Once the baby’s warmth was drained, his life stirring at her fingertips like little, invisible wisps, Adalwolfa removed her hands from his corpse. She prepared for the girl’s response in austere silence, and didn’t flinch when a cloud came over her expression. “You were going to – what?” Adalwolfa grew pathetically irritated with her own curls, and raised her hands up into her locks to begin pulling them back into a tight ponytail; her braids, too. “Raise him as your own?” Once she was finished with her hair, she dropped her arms and stepped away, eyes only briefly going to the baby in Venus’ arms. It was enough of a glance to make her lips pinch tightly together. “You know why. I’ve explained why.” She said, and stared the girl down. “You should have just given me the child, Venus. I asked you twice.” Again, her lips twitched, as if she wanted to say I’M SORRY.
As the seconds ticked past Venus only began to shake more, the small body in her arms growing colder as she tried to blink away tears. Stupid, stupid! Why did you trust her? It was too fast. Shouldn't have let her near. The more Venus thought she more she realised she should have just left with the baby -- surely she would have been fast enough to make it out of the room and down the hall, anywhere where more people were.
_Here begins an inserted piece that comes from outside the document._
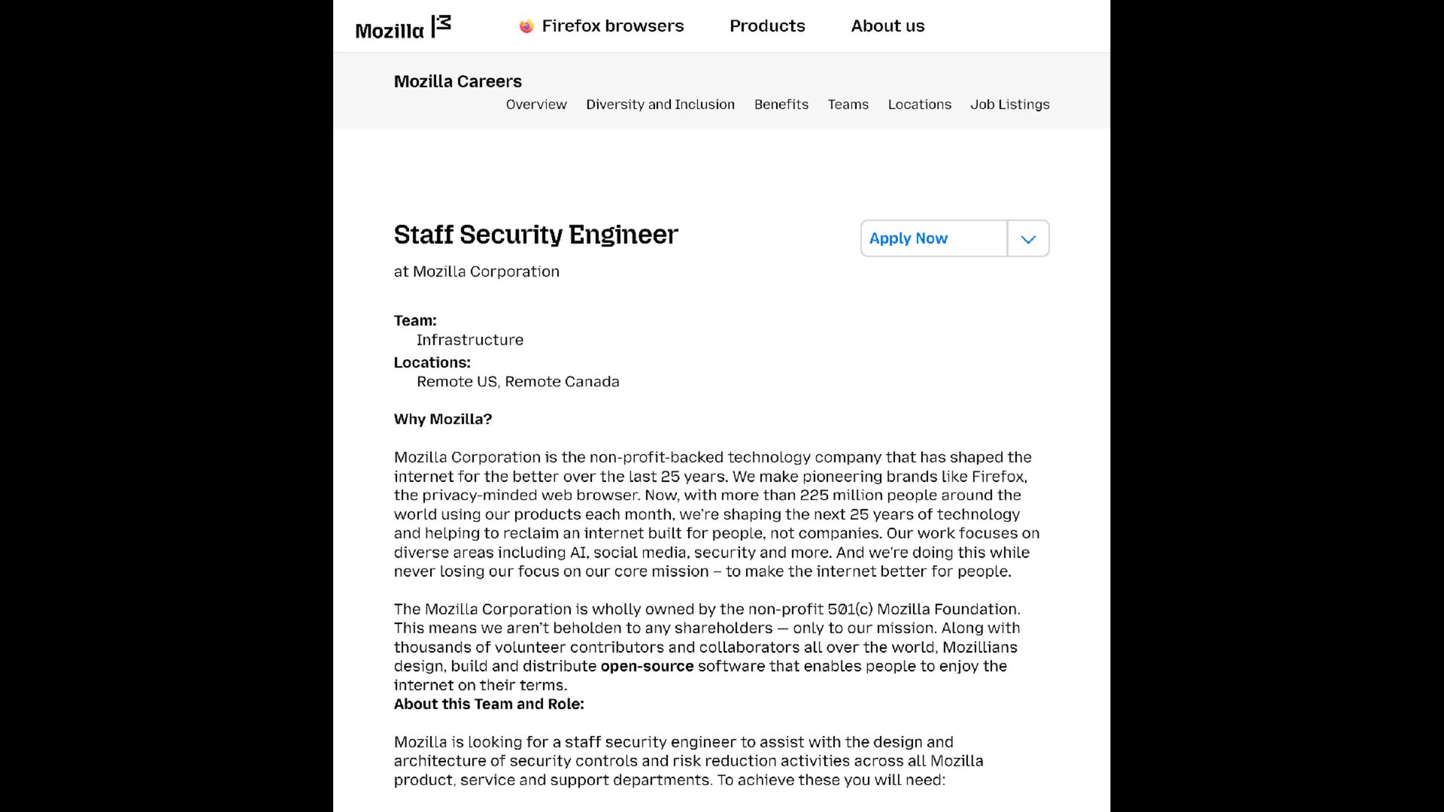The width and height of the screenshot is (1444, 812).
Task: Open the About us menu
Action: (887, 26)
Maybe Adalwolfa wouldn't have wanted to do that in public. For the first time in as long as she could remember, Venus sincerely wanted to hit someone. People had been mean to her in the past, hurt her, taken her things, been cruel to her friends, and she'd been angry those times but she'd never wanted to physically harm anyone. The feeling was odd and it made her heart beat faster than normal, made her thoughts speed past before they could fully register.
Adalwolfa's apparent lack of empathy for what had just happened made her even angrier -- she was a mother too, wasn't she? How could she feel nothing for killing a baby? How could she stand there like someone's life hadn't just been ended for no good reason? How could she stand there like it wasn't her fault? “Yes! I could have done that! Nobody wanted him so I could have raised him.” Venus had, in fact, been fully prepared to do just that. She'd wanted to find him some kind of family but she knew that would have been hard, if not impossible, and was ready to be a parent to a second child if need be. “No you didn't explain why. You just said that this is how it is. That's not an explanation! That doesn't mean anything.” Ice began to form at the tips of her fingers as she became angrier, sharp spikes meant for hurting. “How can you just stand there like nothing even happened? You just killed a baby. Does that not even bother you? Are you really that heartless?”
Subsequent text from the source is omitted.